Но атмосферы, которая была в шестидесятые в «Современнике», не было больше ни в одном театре. Пожалуй, разве что в Театре на Таганке. Да и то, все же это был другой театр. С ним мне тоже пришлось соприкоснуться.
А было это так. Я приехал с юга, кажется, со съемок картины «Король-Олень». Только я вошел в дом — звонок.
— Это говорит Юрий Любимов. Приезжайте немедленно, мы только что получили помещение на Таганке. Сегодня «Добрый человек из Сезуана».

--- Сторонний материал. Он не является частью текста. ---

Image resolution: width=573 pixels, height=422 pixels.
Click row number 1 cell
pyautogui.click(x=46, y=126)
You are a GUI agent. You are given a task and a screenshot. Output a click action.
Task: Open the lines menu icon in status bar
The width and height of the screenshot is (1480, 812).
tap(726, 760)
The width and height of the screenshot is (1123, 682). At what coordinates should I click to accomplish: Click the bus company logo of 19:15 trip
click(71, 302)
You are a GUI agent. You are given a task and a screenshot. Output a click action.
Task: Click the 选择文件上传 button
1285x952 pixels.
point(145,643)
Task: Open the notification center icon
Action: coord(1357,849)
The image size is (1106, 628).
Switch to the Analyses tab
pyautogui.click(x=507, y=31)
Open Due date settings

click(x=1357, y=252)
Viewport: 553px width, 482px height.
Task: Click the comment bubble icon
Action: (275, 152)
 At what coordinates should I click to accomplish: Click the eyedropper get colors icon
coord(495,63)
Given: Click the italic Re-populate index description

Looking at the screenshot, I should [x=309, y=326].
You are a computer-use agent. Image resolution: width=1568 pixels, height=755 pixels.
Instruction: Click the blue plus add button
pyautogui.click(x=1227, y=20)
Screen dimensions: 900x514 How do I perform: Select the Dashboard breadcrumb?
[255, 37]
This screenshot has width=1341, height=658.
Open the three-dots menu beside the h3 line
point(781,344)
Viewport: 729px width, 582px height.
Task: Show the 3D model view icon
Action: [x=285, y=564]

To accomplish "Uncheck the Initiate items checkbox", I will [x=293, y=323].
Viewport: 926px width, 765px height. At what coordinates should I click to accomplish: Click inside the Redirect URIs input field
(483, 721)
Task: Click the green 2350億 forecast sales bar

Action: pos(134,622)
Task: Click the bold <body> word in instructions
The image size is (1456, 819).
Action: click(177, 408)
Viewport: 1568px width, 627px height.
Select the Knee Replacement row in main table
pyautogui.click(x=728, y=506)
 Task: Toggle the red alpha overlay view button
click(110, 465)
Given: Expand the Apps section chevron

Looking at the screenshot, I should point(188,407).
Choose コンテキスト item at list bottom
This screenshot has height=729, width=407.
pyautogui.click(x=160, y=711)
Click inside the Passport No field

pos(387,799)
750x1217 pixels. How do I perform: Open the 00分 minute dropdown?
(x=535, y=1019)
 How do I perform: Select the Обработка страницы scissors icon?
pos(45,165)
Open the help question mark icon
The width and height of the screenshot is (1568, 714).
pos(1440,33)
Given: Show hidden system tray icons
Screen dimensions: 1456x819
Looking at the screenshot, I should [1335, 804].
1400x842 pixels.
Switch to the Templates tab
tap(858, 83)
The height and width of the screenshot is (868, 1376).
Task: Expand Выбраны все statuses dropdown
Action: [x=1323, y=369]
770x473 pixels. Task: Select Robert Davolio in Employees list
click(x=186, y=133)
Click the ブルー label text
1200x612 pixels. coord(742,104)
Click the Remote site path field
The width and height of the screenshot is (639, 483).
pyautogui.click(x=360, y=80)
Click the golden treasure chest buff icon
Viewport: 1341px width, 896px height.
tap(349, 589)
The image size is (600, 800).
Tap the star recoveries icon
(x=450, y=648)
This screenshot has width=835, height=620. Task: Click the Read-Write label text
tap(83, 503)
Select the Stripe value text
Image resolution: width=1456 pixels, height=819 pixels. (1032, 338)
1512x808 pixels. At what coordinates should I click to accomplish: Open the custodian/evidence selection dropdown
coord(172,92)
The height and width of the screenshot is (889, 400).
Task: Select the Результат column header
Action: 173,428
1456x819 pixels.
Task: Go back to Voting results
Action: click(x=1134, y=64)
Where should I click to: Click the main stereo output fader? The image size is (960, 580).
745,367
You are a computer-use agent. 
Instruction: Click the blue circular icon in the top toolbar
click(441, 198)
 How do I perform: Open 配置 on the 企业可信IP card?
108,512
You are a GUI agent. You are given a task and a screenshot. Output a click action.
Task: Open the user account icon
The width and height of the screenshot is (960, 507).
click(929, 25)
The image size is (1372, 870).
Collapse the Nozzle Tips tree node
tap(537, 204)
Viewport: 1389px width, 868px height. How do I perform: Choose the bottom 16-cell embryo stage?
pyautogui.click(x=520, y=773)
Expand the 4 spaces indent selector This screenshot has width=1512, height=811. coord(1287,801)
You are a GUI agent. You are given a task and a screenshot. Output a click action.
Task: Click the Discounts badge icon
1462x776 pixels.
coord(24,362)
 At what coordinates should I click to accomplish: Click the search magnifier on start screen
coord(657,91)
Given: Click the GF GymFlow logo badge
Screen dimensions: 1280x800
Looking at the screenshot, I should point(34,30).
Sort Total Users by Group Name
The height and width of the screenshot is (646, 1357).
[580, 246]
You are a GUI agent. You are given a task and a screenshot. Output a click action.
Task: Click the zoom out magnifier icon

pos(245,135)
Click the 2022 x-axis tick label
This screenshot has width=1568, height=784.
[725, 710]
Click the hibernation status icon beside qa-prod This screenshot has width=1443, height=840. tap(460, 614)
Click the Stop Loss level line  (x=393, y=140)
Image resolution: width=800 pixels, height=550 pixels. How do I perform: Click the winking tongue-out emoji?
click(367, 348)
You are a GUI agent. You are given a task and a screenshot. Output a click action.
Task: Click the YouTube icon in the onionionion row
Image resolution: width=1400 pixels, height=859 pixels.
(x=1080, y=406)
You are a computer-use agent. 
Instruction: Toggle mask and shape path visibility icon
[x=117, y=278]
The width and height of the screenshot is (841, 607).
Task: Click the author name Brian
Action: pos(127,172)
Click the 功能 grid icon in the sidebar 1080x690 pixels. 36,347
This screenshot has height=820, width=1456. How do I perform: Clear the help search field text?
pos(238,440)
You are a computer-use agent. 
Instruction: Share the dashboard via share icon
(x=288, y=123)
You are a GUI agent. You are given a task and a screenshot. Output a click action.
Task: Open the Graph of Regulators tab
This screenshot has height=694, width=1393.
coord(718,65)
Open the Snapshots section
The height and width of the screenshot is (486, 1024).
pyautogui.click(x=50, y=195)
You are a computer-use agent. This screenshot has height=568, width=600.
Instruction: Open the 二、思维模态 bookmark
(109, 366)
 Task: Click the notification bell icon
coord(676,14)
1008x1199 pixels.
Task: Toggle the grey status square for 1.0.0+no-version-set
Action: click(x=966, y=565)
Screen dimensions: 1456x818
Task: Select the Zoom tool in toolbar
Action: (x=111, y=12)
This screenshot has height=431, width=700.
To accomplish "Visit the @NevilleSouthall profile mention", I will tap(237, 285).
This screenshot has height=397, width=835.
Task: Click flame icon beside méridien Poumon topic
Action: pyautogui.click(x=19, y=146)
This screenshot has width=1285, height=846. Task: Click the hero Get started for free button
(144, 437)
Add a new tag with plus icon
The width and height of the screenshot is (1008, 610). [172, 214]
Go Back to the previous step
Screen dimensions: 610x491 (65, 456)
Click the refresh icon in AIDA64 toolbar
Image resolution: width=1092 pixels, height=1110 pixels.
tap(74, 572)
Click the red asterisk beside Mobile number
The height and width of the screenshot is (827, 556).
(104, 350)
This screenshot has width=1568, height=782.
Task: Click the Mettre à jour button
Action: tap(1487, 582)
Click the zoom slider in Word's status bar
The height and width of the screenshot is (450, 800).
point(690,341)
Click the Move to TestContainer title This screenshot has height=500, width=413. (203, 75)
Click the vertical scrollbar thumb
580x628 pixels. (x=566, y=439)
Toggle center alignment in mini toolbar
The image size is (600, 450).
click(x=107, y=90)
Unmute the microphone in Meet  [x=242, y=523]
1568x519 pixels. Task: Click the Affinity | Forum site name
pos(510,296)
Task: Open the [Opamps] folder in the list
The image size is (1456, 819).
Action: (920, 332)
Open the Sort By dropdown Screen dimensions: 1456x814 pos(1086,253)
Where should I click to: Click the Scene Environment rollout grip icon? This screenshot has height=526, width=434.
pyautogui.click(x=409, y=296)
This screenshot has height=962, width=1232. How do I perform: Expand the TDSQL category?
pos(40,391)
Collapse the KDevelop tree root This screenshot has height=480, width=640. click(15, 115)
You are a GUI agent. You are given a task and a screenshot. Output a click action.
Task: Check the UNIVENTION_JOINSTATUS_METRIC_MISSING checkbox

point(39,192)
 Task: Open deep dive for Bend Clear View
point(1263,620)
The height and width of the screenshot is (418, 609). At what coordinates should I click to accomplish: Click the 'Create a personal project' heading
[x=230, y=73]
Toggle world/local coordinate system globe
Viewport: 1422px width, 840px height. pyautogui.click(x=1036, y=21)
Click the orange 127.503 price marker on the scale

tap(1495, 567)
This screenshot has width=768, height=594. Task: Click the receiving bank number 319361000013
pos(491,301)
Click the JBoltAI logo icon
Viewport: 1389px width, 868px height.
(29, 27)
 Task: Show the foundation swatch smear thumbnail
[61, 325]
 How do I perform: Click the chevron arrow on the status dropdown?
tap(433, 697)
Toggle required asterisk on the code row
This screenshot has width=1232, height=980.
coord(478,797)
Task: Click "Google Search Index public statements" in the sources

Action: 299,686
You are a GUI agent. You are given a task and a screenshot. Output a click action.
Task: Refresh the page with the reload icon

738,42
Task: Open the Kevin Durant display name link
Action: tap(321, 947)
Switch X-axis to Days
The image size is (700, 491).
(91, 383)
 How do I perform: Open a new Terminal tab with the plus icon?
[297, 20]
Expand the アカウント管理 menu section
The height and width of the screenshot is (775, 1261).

Я отправился в театр. После спектакля поднялся к Любимову. И он предложил мне написать музыку к «Герою нашего времени» по Лермонтову. Пьеса была замечательная. Любимов работал очень интересно. Он хотел, чтобы я как-то организовал спектакль музыкально. Музыки было много, была сделана попытка ритмизовать спектакль. Например, сцену с Грушницким сопровождало звучание ударных и контрабасов. Актеры не пели. Они говорили внутри ритма ударных. Это был сквозной замысел звукового решения спектакля. Но система работы у Любимова была странная. Во всяком случае, для меня. Я привык работать с режиссером. А Юра стал сразу собирать актеров, помню Высоцкого, Хмельницкого, Губенко, кого-то еще. И они обсуждали каждый номер. Мне это не нравилось и чрезвычайно меня сковывало. Мне было трудно работать в коллективной атмосфере, а у них, видимо, так было принято. Мне же нужно быть наедине с самим собой или с режиссером. А когда каждый шаг обсуждают все вместе, мне это не близко, хотя я всех очень полюбил, все они стали моими друзьями. Но что-то внутри меня закрылось, мне стало неинтересно работать. Контакта не вышло. И вообще, композитор там как-то настолько второстепенен, подчинен всему, что происходит на сцене. Он как бы не полноправный соавтор, создающий звуковую партитуру спектакля, некую стереофонию, когда действие повествует об одном, музыка — о другом, а в результате получается третье качество. Там нужно было полностью обслуживать, а мне это было не близко.
Мне был интересен сам театр. Он мне нравился, но это оказался не мой театр. Я туда часто ходил, все пересмотрел, со всеми подружился, написал музыку, но спектакль, по-моему, не получился. И больше я для Таганки ничего не делал. В «Десяти днях, которые потрясли мир» и в «Антимирах» была музыка подобранная.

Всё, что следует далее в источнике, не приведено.